• Excerpted passage:
::::::::::

Basically, I'm studying optimisation techniques related to the design of
frequency hopping mobile communications networks.
Mobiles communications networks?
You know, like mobiles phones, with a bunch of phones (mobile
stations (MS) in the jargon) all talking to a smaller number of central
masts (base transceiver stations (BTS)). It also covers stuff like
Bluetooth, although most of my work is based on the cellular model.
Frequency hopping?
Imagine a mobile phone talking to a base station, and the user of the phone
is moving around in a city -- in other words, a pretty typical cellular
communications case. . If you use just one frequency between the phone and base
station, then something called narrowband interference can ruin your
signal. Basically, the effects of buildings and whatnot between you and the
base station you are sending a signal to tend to knock out small chunks of
spectrum at random. If you are trying to send in one of those small chunks of
spectrum at the time, your connection vanishes into a black hole.
There's a few ways around this, and frequency hopping is one of them.
Basically, the transmitting phone in your hand doesn't stay on a single
frequency, it jumps around between a bunch of them every few fractions of a
second; then, if narrowband interference does knock a chunk of your signal out,
you just wait until the next frequency. On average, that frequency will get
through, so you'll only lose signal for a very small period.
However, both transmitter and receiver must be able to jump ahead of time to
the same channels, so the list of frequency channels (called a hop set,
hop sequence, or mobile allocation list -- the great thing about
mobile comms jargon is that there's so much to choose from) must be decided
ahead of time. And that's what I'm studying: how to decide what frequencies
should be assigned to what transmitters, and in what order they should hop
between them, so the mobile network works as good as possible.
Clear?
Optimisation techniques?
Solving the problem posed above is a big, big, biiiig job. We can't
do it by just looking at it with a piece of paper. We can't even do it by
calculating every possible answer on a computer and just picking the best one,
because calculating all the possible answers will take all the computing power
on the planet until the sun turns into a small dark cinder. Hardly practical.
So, we are applying optimisation techniques, specifically (for the geeks
amongst you, and I imagine all the non-geeks stopped reading ages ago)
meta-heuristics. Basically, we don't calculate all the solutions, we just kinda
hop around and do a few of them. Then we pick the few and bounce around,
looking at similar solutions, on the grounds that next to an OK solution we can
find a good solution, and next to that is a better solution again, and so on
until we find a solution that, although probably not the best, is pretty damned
good.
There's much more to be said, including sexy buzzwords like genetic
algorithms and simulated annealing but, really, you either don't
want the gory details, or you already know them.

::::::::::

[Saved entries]
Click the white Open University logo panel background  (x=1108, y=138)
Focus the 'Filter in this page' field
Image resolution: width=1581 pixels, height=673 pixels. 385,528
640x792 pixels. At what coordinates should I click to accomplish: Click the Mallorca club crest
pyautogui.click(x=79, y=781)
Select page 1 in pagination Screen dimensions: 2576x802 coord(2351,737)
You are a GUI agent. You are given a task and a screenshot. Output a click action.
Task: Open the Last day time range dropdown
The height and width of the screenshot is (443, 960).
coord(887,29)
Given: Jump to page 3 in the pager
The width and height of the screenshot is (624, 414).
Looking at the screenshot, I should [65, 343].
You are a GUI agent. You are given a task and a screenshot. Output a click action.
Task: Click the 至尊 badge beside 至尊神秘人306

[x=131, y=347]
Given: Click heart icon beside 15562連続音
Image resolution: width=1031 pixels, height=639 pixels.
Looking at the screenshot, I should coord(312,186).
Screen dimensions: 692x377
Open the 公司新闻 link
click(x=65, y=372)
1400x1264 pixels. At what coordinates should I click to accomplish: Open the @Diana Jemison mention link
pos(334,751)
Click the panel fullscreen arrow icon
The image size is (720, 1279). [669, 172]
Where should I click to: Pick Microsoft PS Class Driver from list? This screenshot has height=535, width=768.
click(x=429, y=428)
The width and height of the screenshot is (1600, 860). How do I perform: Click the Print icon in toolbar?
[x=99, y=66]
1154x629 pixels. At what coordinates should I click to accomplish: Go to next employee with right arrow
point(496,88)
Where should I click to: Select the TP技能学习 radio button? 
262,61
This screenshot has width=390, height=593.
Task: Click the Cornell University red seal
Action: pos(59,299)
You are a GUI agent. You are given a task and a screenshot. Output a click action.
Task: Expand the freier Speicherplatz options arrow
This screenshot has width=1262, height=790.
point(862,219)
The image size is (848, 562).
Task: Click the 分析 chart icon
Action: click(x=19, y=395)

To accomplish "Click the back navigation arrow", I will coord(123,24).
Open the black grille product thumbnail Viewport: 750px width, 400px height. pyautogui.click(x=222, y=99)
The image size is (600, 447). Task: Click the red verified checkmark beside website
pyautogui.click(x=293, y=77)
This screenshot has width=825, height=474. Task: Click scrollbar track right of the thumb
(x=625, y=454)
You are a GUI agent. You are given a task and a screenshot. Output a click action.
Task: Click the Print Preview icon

::::::::::

• What to work on:
Repeat word for word the portion of the frequency-hopping research passage starting with "meta-heuristics. Basically, we" and going on through "already know them.".

• Task output:
meta-heuristics. Basically, we don't calculate all the solutions, we just kinda
hop around and do a few of them. Then we pick the few and bounce around,
looking at similar solutions, on the grounds that next to an OK solution we can
find a good solution, and next to that is a better solution again, and so on
until we find a solution that, although probably not the best, is pretty damned
good.
There's much more to be said, including sexy buzzwords like genetic
algorithms and simulated annealing but, really, you either don't
want the gory details, or you already know them.